Takerufuji nabbed a trio of accolades to complement his winner's trophy: the Outstanding Performance Award, the Fighting Spirit Prize and the Technique Prize.

Hoshoryu (right) in action with Onosato. (©SANKEI)

Hoshoryu Ends Tournament on a Positive Note

In other major bouts on Sunday, ozeki Hoshoryu improved to 11-4, dispatching Onosato (11-4) with a well-executed underarm throw. 

Hoshoryu was 10-4-1 in the New Year Basho.

Like Takerufuji, Onosato also received the Fighting Spirit and Technique Prizes.

The Spring Basho concluded with an all-ozeki battle between Kirishima and Kotonowaka. In a marathon bout that generated cheers from the crowd, Kirishima (5-10) wrapped up the proceedings by tossing his opponent over the edge of the straw bales. The Mongolian-born wrestler lost his first four matches in Osaka.

Kirishima (left) defeats Kotonowaka on Day 15. (KYODO)

Kirishima also had a four-match losing streak end on Saturday when he won by forfeit over fellow ozeki Takakeisho, who pulled out of the tourney with a chest injury after his Friday win over Kotonowaka.

Takakeisho (8-6-1) sealed a winning record on Day 13 after starting the Spring Basho as a demotion-threatened (kadoban) ozeki. In other words, he needed at least eight wins in Osaka to avoid demotion.

Takayasu Collects 11th Victory

Earlier Sunday, No 8 maegashira Takayasu concluded his successful tourney with a frontal force-out of Daiamami to improve to 11-4. Sixteenth-ranked Daiamami slipped to 7-8.

Komusubi Abi beat No 2 Atamifuji with a textbook shove. Abi raised his record to 9-6, while Atamifuji finished at 8-7.

Nishikigi, the other komusubi, ended his disappointing tournament (3-12) by overpowering seventh-ranked Kinbozan (6-7-2). The Aomori Prefecture-born grappler ended an 11-match losing streak on Friday versus Meisei to get back in the win column. Then he lost to Oho on Day 14.

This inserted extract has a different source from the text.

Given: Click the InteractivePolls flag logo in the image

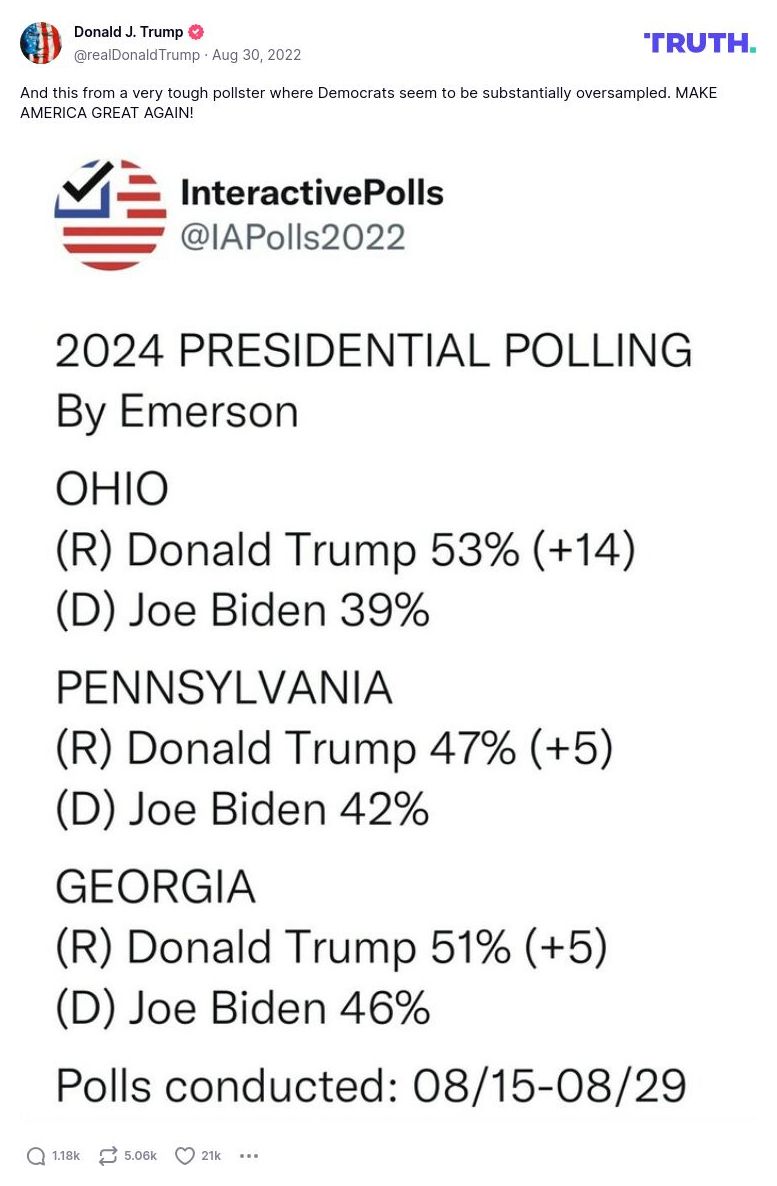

Wakamotoharu Overpowers Asanoyama

Also Sunday, sekiwake Wakamotoharu improved to 9-6 with a display of brute strength against top-ranked maegashira Asanoyama, who also finished the meet with the same record.

No 4 maegashira Hiradoumi, a 23-year-old Nagasaki native, deployed a successful hand pull-down to notch an upset win over sekiwake Daieisho, giving him a 9-6 record in Kansai. Daieisho fell to 6-9.